The Progressive Curve
"18-month-old female. Right thoracic curve 45 degrees. RVAD 35 degrees."
This is a **High Risk** case. Female gender + Right curve is atypical for Infantile (suggests juvenile/AIS pattern or pathology). RVAD is much greater than 20 degrees, indicating malignancy. MRI is critical (high syrinx risk). Assuming MRI clears, treatment is **Serial Mehta Casting** under GA urgently. The goal is to maximize correction while flexible. Bracing is insufficient.
Casting Complication
"Child in Mehta cast presents with vomiting and dehydration."
This could be **Cast Syndrome** (SMA syndrome - Superior Mesenteric Artery compression) although rare in infants, or simply reflux exacerbated by abdominal pressure. It could also be intercurrent gastroenteritis. I would assess hydration and abdominal exam. If distended or obstructive symptoms, the cast must be **removed** or bi-valved / windowed urgently to relieve pressure. X-ray abdomen. Paediatric review.
MCQ Practice Points
Diagnosis MCQ
Q: Which factor most strongly predicts resolution of infantile scoliosis? A: RVAD less than 20 degrees.
Anatomy MCQ
Q: During Mehta casting, where is the corrective force applied? A: Posterolateral force on the convex rib hump, combined with traction.
Association MCQ
Q: What is the most common associated musculoskeletal condition? A: Plagiocephaly (and Torticollis). Hip dysplasia is also common (intrauterine molding).
Imaging MCQ
Q: An infant has a 25 degree Left thoracic curve. Neural axis abnormalities are found in what percentage of cases?

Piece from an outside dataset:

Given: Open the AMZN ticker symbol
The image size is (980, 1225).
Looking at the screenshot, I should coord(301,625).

A: Approx 20-25%. (Up to 40% if curve greater than 20 deg).
Technique MCQ
Q: Why is an anterior window needed in Mehta casts? A: Infants are diaphragmatic/abdominal breathers. Constricting the abdomen causes respiratory failure.
Australian Context
- Referral: Early referral to a Spine centre is critical. "Wait and see" by GPs can miss the window for cure.
- Casting: Available in major children's hospitals (SCH, RCH, QCH, WCH, PCH).

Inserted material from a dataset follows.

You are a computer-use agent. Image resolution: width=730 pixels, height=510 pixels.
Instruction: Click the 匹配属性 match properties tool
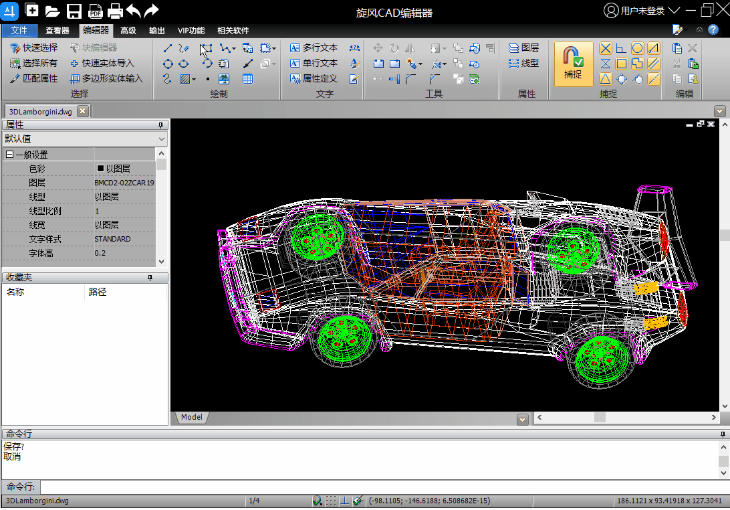point(34,77)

- Support: "Scoliosis Australia" provides support for parents managing casts (hygiene/clothing).
- Clinics: Most tertiary paediatric hospitals run dedicated "Scoliosis Clinics" with multidisciplinary teams (Surgeons, Orthotists, Physiotherapists).
- Transition: Adolescents with infantile scoliosis often require transition to adult spine units (e.g., Royal North Shore, Royal Adelaide) if they have ongoing issues into adulthood.
INFANTILE SCOLIOSIS
High-Yield Exam Summary
BASICS
- •Age 0-3
- •Male > Female
- •Left > Right
- •80% Resolve
MEHTA RULES
- •RVAD less than 20 (Good)
- •RVAD greater than 20 (Bad)
- •Phase 1 (Gap)
- •Phase 2 (Overlap)
WORKUP
- •MRI Mandatory (Syrinx)
- •Hips (DDH)
- •Head (Plagiocephaly)
- •Renal US (in congenital)
TREATMENT
- •Observe (Resolving)
- •Cast (Progressive)
- •Rod (Salvage)
- •Fuse (Last resort)
Deep Dive: How to Measure RVAD
- Identify the Apical Vertebra: The most rotated/deviated vertebra.

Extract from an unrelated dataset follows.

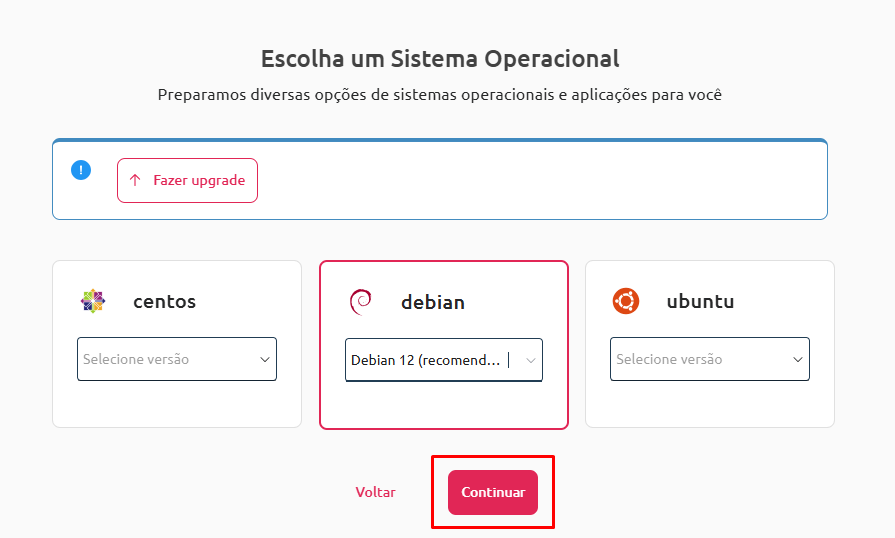Click the blue info exclamation icon

click(x=81, y=170)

- Draw the Endplate Line: A line along the perpendicular of the vertebral body endplate.
- Draw the Rib Line: A line bisecting the head and neck of the corresponding rib.
- Measure the Angle: The angle between these two lines on the Convex side and Concave side.
- Calculate: Difference = Convex Angle minus Concave Angle.
- Example: Convex 35 deg - Concave 10 deg = RVAD 25 deg. (Progressive).